Cancer is a major concern in the world with an average of four deaths. Cervical cancer is the fourth most common cancer among women, and the seventh overall, with an estimated 528 000 new cases in 2012. As with liver cancer, a large majority (around 85%) of the global burden occurs in the less developed regions, where it accounts for almost 12% of all female cancers. High-risk regions, with estimated ASRs over 30 per 100 000, include Eastern Africa (42.7), Melanesia (33.3), and Southern (31.5), and Middle (30.6) Africa. Rates are the lowest in Australia/New Zealand (5.5) and Western Asia (4.4). Cervical cancer remains the most common cancer among women in Eastern and Middle Africa. There were an estimated 266 000 deaths from cervical cancer worldwide in 2012, accounting for 7.5% of all female cancer deaths. Almost 9 out of 10 (87%) cervical cancer deaths occur in the less developed regions. Mortality varies 18-fold among the different regions of the world with the rates ranging from less than 2 per 100 000 in Western Asia, Western Europe, and Australia/New Zealand to more than 20 per 100 000 in Melanesia (20.6), Middle (22.2), and Eastern (27.6) Africa (
1,
2).
The results of research till 2010 show cervical cancer as one of the causes of death among women over 15 years old. Besides, the statistical results of this study show a drastic increase in the prevalence of this cancer (
3). Researchers at the University of Manchester have reported a 40% increase in the prevalence of cervical cancer in young women in recent decades (
4). Researchers in Eastern Europe have also found alarming signs of an increase in the disease in the Baltics, Romania, and Bulgaria (
5). Cervical cancer is the most prevalent one in India (
6). The frequency of this cancer in Iran is relatively less than that of other countries. According to the National Cancer Registry report of 2009, the prevalence of cervical cancer in Iran was 2.17 per 100 000 people and ranked 11th among cancers in Iranian females with a slight increase compared to the 2008 report (
7). According to the statistics reported in 2017, the crude incidence rate of cervical cancer among women was 2.5, 1.7, and 15.1 cases per 100 000 in Iran, South Asia, and the world, respectively. Also, the crude death rate for cervical cancer was 1, 9.4, and 7.6 women per 100 000 in Iran, South Asia, and the world, respectively (
8).
Survival analysis, as one of the most important statistical methods in analyzing data collected over time, attracted the attention of many statisticians (
9-
11). In the usual methods of survival analysis, it is assumed that all individuals in the population under study are susceptible to the aimed event, while there are times when some people in the community are immune to the incident and do not experience it until the end of their life. These individuals are referred to as "safe or improved" groups. Therefore, in this case, the basic assumption of the usual methods of survival analysis is abandoned. To study such a population, which consists of 2 susceptible and safe subgroups, survival analysis methods known as healing models should be used.

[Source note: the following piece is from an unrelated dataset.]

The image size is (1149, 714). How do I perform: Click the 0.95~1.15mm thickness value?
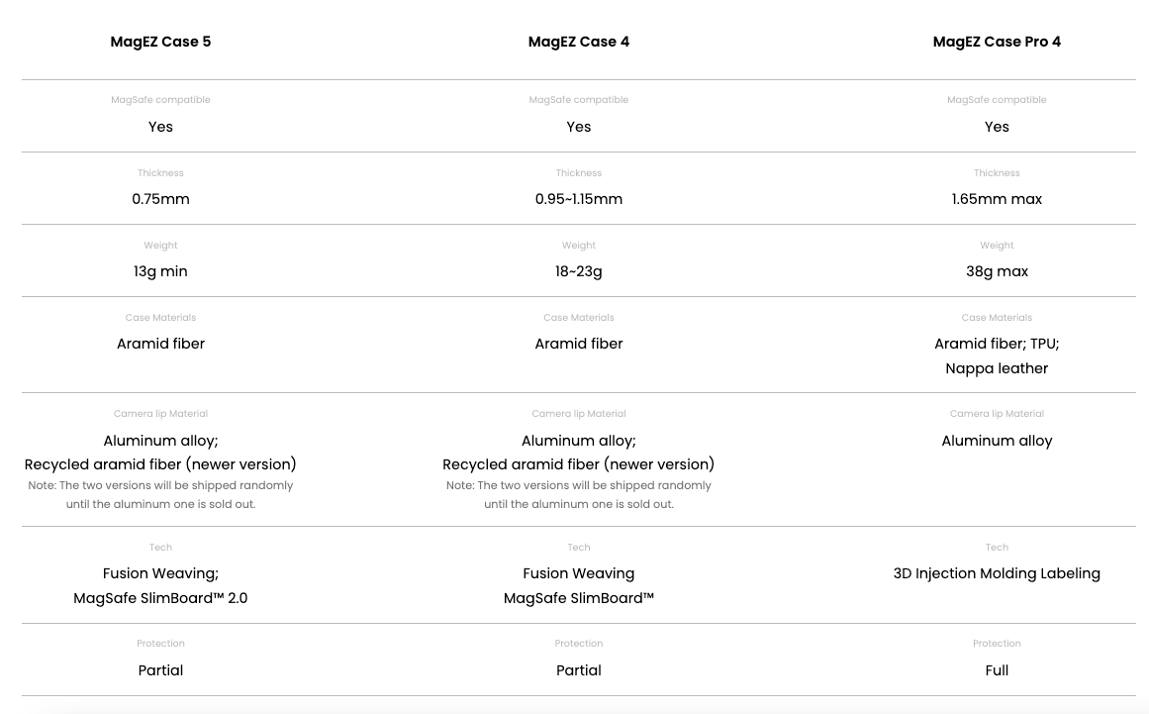tap(579, 199)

In such studies, particularly in cancer research, cure models are used to analyze the data regarding the time till the occurrence of an event, from which a portion of the population is safe. Members of the long-term survival group are those, who are immune to the event. It is worth noting that, in the case of the non-existence of safe people, the models presented in the mixture cure model can turn back to the standard survival models (
12-
14). These models can be either parametric or nonparametric. The main goal in the cured mixture models is to estimate the proportion of cured or safe individuals (who do not experience the desired event at all), the survival function for those exposed to the event (the susceptible individuals), and the factors affecting these two cases (
12,
13). In such a model, the probability of being cured can only be gained through maximum likelihood estimation; in other words, the safety of individuals cannot be determined (
13,
14).
Due to the random pattern of censored data, it is not easy to differentiate the safe people from the censored data because censored observations result from excluding people from the study, missing or losing information, or insufficient time to follow up a study due to ethical or financial limitations. In case the cured individuals exist in the population under study, they have a relatively long survival time; in other words, these individuals will not be affected by the aimed event till the end of the study. So, these people are those who have a long censorship time (
13).
One of the presuppositions in Cox's proportional risk model is that all individuals in the study will experience the aimed event until the end of the study (
15). However, sometimes a significant proportion of individuals do not experience the event during the follow-up period. In incurable chronic diseases that maintain their progression, all the patients will gradually die. Though, sometimes things are different. For example, all those who are infected by HIV, are not affected by it; this means that a percentage of the individuals are safe. In such cases, the Cox risk model will not be appropriate because one of its main presumptions is rejected. Therefore, the cure models must be used here as they do not need a certain presumption (
13).
In the survival analysis, when mortality reaches the maximum and, then, gradually decreases after a finite period, it is better to use models, which have a non-uniform failure rate, e.g. log-logistic and log-normal models (
16,
17). In the present study, the risk function has such a pattern; that is, it increases at first and, then, decreases after a while. Thus, using Cox-Weibull and exponential models will not be the right choice as the log-logistic and log-normal models can better estimate the data.